Japanese auto makers are getting their groove back as domestic sales rebounded in the month of June, a welcome harbinger that the post-March 11 slump may be nearing an end. But the leap was especially sweet for Toyota Motor Corp., as the Prius reclaimed the crown as the best-selling vehicle in Japan for the month of June.

Toyota sold 19,429 Prius vehicles in June, triple the figure it sold the previous month and enough to zip past Honda Motor Co.’s Fit in monthly sales for the first time in four months, according to the Japan Automobile Dealers Association on Wednesday. Honda sold 16,321 Fit compacts in June, reported The Wall Street Journal.

It was a marked improvement for both auto makers after sales took a nosedive following the March 11 natural disasters. Crucial parts became scarce when the earthquake-triggered tsunami slammed into key factories, disrupting the supply chain that significantly pared production output. A scant 4,876 Prius vehicles were sold in April, just a quarter of the number compared to the previous month. Sales of the Fit sank to about 8,500, or about 40 percent compared with March. But the two giants expect production to recover this summer.
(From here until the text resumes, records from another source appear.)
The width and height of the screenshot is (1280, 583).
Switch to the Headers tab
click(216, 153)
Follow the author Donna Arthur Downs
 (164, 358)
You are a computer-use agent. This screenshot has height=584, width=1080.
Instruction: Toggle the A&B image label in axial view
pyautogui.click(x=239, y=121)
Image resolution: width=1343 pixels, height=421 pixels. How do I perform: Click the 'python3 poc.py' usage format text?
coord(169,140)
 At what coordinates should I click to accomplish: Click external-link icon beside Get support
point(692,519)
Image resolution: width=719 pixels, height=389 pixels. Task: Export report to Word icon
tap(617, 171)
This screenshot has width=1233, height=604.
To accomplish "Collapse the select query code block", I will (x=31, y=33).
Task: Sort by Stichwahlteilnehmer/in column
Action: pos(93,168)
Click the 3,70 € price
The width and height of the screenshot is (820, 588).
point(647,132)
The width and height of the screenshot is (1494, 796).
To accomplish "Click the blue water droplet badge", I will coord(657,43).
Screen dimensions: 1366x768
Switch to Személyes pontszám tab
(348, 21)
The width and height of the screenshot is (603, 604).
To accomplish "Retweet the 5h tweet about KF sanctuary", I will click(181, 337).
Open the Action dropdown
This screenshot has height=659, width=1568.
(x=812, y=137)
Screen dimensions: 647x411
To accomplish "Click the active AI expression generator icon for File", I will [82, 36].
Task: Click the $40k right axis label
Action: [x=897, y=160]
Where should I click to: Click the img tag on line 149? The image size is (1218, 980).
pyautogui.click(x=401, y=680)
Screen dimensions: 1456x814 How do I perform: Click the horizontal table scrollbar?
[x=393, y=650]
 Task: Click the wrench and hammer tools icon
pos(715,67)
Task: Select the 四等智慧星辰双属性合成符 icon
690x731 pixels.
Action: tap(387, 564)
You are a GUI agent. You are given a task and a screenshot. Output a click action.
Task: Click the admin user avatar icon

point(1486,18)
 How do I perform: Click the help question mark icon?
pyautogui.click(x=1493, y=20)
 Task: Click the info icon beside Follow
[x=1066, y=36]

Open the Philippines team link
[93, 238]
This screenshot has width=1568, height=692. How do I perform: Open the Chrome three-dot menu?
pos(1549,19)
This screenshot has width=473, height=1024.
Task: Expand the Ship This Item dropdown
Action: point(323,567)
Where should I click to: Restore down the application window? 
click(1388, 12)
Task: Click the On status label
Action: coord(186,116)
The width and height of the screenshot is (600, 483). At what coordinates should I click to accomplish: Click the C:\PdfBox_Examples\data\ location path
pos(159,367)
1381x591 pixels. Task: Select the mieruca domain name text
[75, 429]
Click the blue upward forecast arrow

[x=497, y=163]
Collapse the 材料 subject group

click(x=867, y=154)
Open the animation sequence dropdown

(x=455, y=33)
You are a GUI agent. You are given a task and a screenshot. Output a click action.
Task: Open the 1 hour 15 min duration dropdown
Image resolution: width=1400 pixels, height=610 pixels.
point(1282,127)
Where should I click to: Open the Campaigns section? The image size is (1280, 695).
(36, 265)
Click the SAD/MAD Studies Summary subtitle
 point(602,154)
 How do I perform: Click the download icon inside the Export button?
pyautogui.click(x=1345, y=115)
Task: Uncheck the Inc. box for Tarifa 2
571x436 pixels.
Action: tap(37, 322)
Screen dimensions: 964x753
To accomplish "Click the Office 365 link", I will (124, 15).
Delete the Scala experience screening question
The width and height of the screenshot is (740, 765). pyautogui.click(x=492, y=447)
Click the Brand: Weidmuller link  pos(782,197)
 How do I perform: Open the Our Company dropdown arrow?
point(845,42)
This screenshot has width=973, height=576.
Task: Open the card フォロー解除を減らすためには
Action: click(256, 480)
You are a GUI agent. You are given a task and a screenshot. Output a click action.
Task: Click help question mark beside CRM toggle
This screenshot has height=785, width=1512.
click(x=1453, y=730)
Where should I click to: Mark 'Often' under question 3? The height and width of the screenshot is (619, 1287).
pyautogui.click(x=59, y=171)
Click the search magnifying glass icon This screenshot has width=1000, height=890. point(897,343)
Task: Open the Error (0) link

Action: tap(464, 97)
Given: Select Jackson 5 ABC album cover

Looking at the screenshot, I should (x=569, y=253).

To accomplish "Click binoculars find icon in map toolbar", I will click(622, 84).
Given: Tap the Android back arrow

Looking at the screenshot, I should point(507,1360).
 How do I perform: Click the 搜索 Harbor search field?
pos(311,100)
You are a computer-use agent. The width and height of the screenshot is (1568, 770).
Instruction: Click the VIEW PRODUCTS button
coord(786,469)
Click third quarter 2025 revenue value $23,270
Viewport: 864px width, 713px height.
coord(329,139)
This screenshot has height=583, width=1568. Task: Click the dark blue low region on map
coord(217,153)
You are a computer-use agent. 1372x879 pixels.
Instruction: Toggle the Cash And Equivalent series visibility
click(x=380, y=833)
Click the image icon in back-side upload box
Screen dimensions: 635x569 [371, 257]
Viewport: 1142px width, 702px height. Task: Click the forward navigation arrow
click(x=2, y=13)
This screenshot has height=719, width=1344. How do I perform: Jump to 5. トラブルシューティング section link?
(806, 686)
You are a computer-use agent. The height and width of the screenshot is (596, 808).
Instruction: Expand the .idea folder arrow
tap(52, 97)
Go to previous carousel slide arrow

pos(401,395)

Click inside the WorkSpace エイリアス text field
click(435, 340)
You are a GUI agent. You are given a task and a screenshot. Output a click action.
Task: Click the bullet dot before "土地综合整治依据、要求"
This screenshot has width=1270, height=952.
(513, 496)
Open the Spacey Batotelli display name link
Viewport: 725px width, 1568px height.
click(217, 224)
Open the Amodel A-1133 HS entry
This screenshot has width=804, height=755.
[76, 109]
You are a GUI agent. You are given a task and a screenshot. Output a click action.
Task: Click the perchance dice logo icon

The Prius and the Fit have been the top two selling vehicles in Japan since May of 2009 when the Prius debuted, except for last month when Toyota’s Vitz nudged the Prius down to No. 3.

With signs that business is returning to normal, the show must go on. The auto makers launched much-anticipated versions of their princely hybrids in recent months. In May, Japan got a Prius minivan in the Alpha and a month later Honda launched the Shuttle, the wagon version of the Fit. As the only two hybrid wagon type vehicles on the market, they are destined to be rivals. The Alpha and the Shuttle are slated to be launched globally later this year.

The orders poured in: Toyota received 52,000 for the Alpha in a month’s time and Honda’s Shuttle collected 12,000 in less than two weeks. But in terms of sales, Honda has been able to get more Fits off the lot. Honda sold 4,555 Shuttle wagons, comprising about 28 percent of number of Fits. Meanwhile, 2,929 Alphas left showrooms in Japan last month.